Ho letto la "Triologia della Città di K" pochi mesi fa, dopo averne sentito parlare parecchio... tre romanzi incredibili e bellissimi, un pugno nello stomaco che tutti dovrebbero leggere.

Buon viaggio Agota...

mercoledì 4 maggio 2011

TRIOLOGIA DELLA CITTA' DI K. - Agota Kristof

Quando "Il grande quaderno" apparve in Francia a metà degli anni Ottanta, fu una sorpresa. La sconosciuta autrice ungherese rivela un temperamento raro in Occidente: duro, capace di guardare alle tragedie con quieta disperazione. In un Paese occupato dalle armate straniere, due gemelli, Lucas e Klaus, scelgono due destini diversi: Lucas resta in patria, Klaus fugge nel mondo cosiddetto libero. E quando si ritroveranno, dovranno affrontare un Paese di macerie morali. Storia di formazione, la "Trilogia della città di K" ritrae un'epoca che sembra produrre soltanto la deformazione del mondo e degli uomini, e ci costringe a interrogarci su responsabilità storiche ancora oscure.

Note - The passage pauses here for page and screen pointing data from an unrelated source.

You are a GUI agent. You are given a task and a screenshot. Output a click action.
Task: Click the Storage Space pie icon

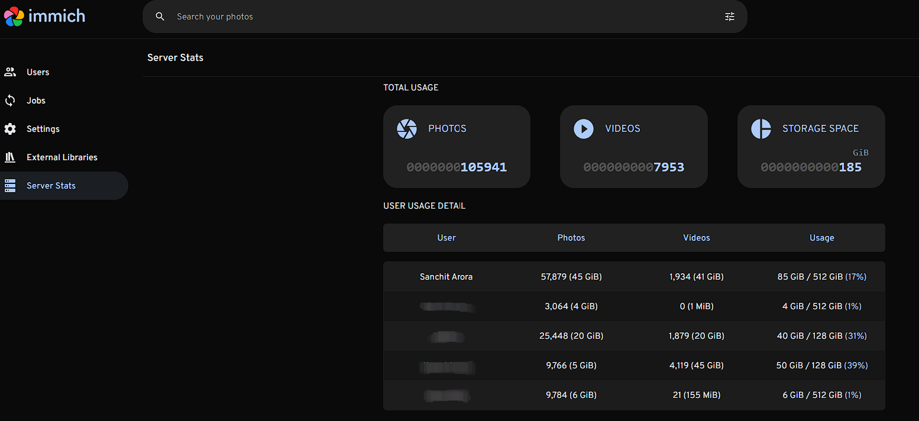click(x=761, y=128)
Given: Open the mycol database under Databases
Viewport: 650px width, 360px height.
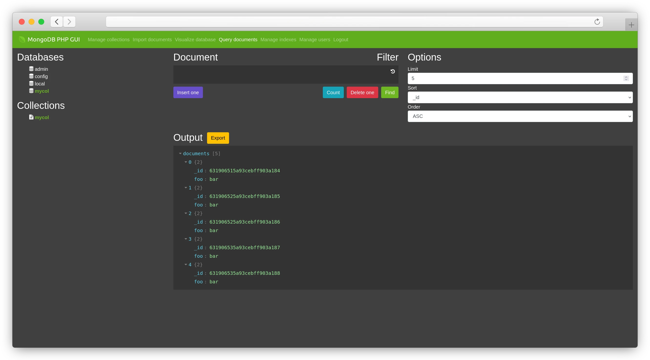Looking at the screenshot, I should [x=42, y=91].
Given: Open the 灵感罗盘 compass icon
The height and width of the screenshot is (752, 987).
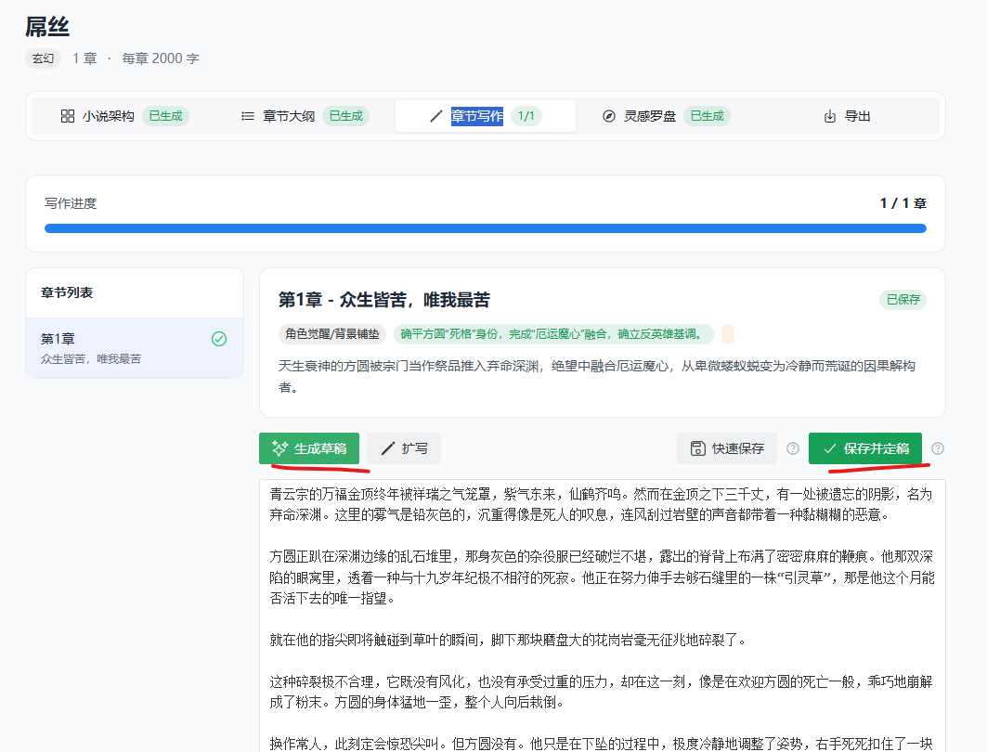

Una raccolta di tre romanzi incredibili. Non so nemmeno cosa scrivere per riuscire a rendere al meglio la bellezza di questa raccolta. Uno stile crudo, diretto, un pugno nello stomaco che a volte ti sconvolge, ti fa riflettere e soprattutto ti incolla alle pagine. E' difficile smettere di leggere questo libro (e ho delle occhiaie in questi giorni che lo dimostrano). Il primo romanzo, "Il Grande Quaderno", presenta due bambini, Claus e Lucas, due gemelli che vengono affidati alla nonna durante la guerra e con lei imparano quanto è duro e difficile stare al mondo e come fare a sopravvivere. Capitoli brevi e incisivi, violenti quasi, che rendono bene l'idea della vita di questi due bambini.
Il secondo, forse quello che ho preferito, è "La prova". I due fratelli sono separati ora e noi seguiamo le vicende di Lucas, rimasto nella sua città natale, costretto a imparare a vivere da solo e a staccarsi dal fratello. In questa parte lo stile è più romanzanto e l'autore riesce a insinuare nel lettore i primi dubbi su quel che sta leggendo.
La triologia si chiude con "La Terza Menzogna", dei tre quello che mi ha entusiasmato meno, troppo delirante a tratti e difficile a volte da seguire.

Bellissimo comunque. Consiglio caldamente a tutti di leggerlo. Vi basterà leggere le prime dieci pagine per non riuscire più a fermarvi. Così poi magari, dopo che lo avete letto, discutiamo un attimo tutti insieme del finale. Perché, devo ammetterlo, io non ho mica capito...

Nota alla traduzione: tre traduttori diversi per i tre romanzi. Ma tutto sommato l'opera risulta abbastanza omogenea. Non male direi.

A forza di ripeterle, le parole a poco a poco perdono il loro significato e il dolore che portano si attenua.

Sono convinto, Lucas, che ogni essere umano è nato per scrivere un libro, e per nient'altro. Un libro geniale o un libro medriocre, non importa, ma colui che non scriverà niente è un essere perduto, non ha fatto altro che passare sulla Terra senza lasciare traccia.

Dimenticherà. La vita è fatta così. Tutto si cancella col tempo. I ricordi si attenuano, il dolore diminuisce [...] Diminuire, attenuare, l'ho detto, sì, ma non svanire.

Ci si imbarca per qualsiasi posto , in quasiasi momento, con chi si vuole, se lo si vuole davvero.